Man of Africa (also known as The Kigezi Story) is a 1954 British documentary drama film directed by Cyril Frankel and starring Gordon Heath, Frederick Bijurenda and Violet Mukabureza. It was written by Frankel and Montagu Slater, and produced by John Grierson for Group 3 Films. It was entered into the 1954 Cannes Film Festival.

==Plot==
In Uganda, a group of the Bakiga people, whose farming is failing due to soil erosion, travel to the unspoilt Kigezi area to build new farms. They encounter the pygmy people, traditionally despised by the Bakiga. The story tells of the Bakiga's hardships in starting new lives and finding peace with the pygmies.

==Cast==
- Gordon Heath as narrator
- Frederick Bijurenda as Jonathan
- Violet Mukabureza as Violet
- Mattayo Bukwirwa as the soldier
- Butensa as himself
- Seperiera Mpambara as Sep
- Blaseo Mbalinda as Yokana
- Paulo Ngologosa as Jonathan's father
- Erisa Bashungula as the chief
- Jessica Mukawego as Jessica
- Bwenge as Yokana's father
- Rwanyarare as the blind man
- Filomena Sabajji as Filomena
- Eresi Rugasira as Eresi
- Asaza as Leah
- Nynamatonga as pygmy mother
- Kafuko as doctor
- Jane Mukankusi as Millie

== Production ==
The film was originally to be a documentary titled Soil Erosion commissioned in 1953 by the British government's Crown Film Unit. Frankel flew to Uganda to make the film, but before shooting could begin the Crown Film Unit was closed down. Producer John Grierson subsequently arranged for it to be made by Group 3 Films with the backing of the National Film Finance Corporation. On its completion, however, Group 3 rejected the film, and instead released a significantly edited version of it, cut from 6,660 ft to 3,960 ft. The film was not seen again until in 1984 Frankel obtained the original footage and augmented it with additional archive material. It was then shown at the British Film Institute's 1986 London Film Festival followed by a question-and-answer session with Frankel.

== Critical reception ==
Reviewing the original 1953 release,The Monthly Film Bulletin wrote: "This much-delayed Group 3 production has achieved commercial distribution in a severely truncated form. The version shown at the 1954 Edinburgh Festival was some thirty minutes longer, and this drastic re-editing has inevitably reduced the story to a confused muddle. Any assessment of the film's original intentions becomes somewhat difficult to arrive at, for one is left with a variably photographed African travelogue with social overtones, rather awkwardly acted and directed. Some attempt has been made to present an honest study of African problems as they affect the people themselves, although conventional characterisation and a forced melodramatic climax do little to clarify the issues. The natural dignity of the African players is a decided asset; the pigmies, in particular, are revealed as a cheerful and loyal people. The scenes of wild life are disappointingly brief."

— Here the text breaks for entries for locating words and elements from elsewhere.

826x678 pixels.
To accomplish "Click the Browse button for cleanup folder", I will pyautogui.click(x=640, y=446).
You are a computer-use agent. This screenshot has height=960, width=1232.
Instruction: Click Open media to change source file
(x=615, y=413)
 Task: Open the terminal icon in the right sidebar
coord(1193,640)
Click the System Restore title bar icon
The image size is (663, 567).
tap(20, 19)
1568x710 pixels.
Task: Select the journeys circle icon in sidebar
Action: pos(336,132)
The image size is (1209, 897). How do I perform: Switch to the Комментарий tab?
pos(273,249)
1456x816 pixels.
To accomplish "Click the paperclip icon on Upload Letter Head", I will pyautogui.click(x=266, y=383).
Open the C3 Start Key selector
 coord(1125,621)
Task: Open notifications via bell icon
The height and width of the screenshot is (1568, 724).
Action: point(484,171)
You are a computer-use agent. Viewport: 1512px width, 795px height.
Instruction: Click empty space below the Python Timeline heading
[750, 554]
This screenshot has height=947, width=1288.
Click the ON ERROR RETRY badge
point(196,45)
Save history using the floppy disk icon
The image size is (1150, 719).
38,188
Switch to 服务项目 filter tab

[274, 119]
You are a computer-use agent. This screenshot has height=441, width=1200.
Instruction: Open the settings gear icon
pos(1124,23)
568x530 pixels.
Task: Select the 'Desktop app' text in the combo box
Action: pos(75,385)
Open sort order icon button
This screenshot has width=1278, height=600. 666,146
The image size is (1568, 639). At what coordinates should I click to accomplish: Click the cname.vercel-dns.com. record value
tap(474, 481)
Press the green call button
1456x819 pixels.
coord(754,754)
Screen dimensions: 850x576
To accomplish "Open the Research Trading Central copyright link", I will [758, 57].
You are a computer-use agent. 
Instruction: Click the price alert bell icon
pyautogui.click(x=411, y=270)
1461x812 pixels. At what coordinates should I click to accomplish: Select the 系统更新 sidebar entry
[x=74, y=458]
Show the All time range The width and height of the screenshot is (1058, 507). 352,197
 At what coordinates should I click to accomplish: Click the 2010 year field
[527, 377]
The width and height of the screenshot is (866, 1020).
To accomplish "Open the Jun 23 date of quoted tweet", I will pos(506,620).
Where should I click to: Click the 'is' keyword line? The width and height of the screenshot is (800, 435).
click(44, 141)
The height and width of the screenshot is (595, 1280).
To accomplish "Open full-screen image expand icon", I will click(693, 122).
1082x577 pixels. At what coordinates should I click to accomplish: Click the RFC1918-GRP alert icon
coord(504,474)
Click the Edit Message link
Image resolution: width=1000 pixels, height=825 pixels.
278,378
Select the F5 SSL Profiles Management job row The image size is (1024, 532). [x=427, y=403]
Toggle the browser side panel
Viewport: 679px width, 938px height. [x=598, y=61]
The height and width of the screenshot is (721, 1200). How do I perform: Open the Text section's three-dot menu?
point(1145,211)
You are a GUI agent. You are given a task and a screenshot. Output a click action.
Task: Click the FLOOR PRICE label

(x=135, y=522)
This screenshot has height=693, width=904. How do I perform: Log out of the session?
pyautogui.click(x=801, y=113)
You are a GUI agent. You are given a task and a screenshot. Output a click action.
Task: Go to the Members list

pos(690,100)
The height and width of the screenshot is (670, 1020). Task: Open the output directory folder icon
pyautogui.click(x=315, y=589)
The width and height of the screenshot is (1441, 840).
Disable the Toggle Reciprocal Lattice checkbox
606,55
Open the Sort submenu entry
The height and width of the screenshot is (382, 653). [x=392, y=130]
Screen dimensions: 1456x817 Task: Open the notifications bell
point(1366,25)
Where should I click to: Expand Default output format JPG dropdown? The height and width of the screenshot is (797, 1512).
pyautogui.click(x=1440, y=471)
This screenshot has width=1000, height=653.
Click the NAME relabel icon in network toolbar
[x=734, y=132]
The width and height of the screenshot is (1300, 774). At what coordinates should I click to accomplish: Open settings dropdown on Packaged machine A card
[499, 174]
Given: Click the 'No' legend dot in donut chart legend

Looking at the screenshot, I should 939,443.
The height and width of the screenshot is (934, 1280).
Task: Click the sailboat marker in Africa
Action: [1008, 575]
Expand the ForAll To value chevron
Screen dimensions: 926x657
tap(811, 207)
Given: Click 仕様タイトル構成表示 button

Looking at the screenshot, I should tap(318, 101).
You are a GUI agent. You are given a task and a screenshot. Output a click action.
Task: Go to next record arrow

Also reviewing the original, Kine Weekly wrote: "Set in Africa and portrayed by an all-native cast, it depicts the struggles of a forthright people to carve new lives for themselves in promising, though untamed territory. The acting is competent and the staging authentic but much meat has obviously been removed from the original script. ... The clash of personalites, to say nothing of the threat of malaria and the fear of wild life, ignites the drama, but drastic cutting prevents it from flaring into a thought-provoking let alone thrilling, white paper. Completely lacking in showmanship, it's more suitable for the classroom than the kinema."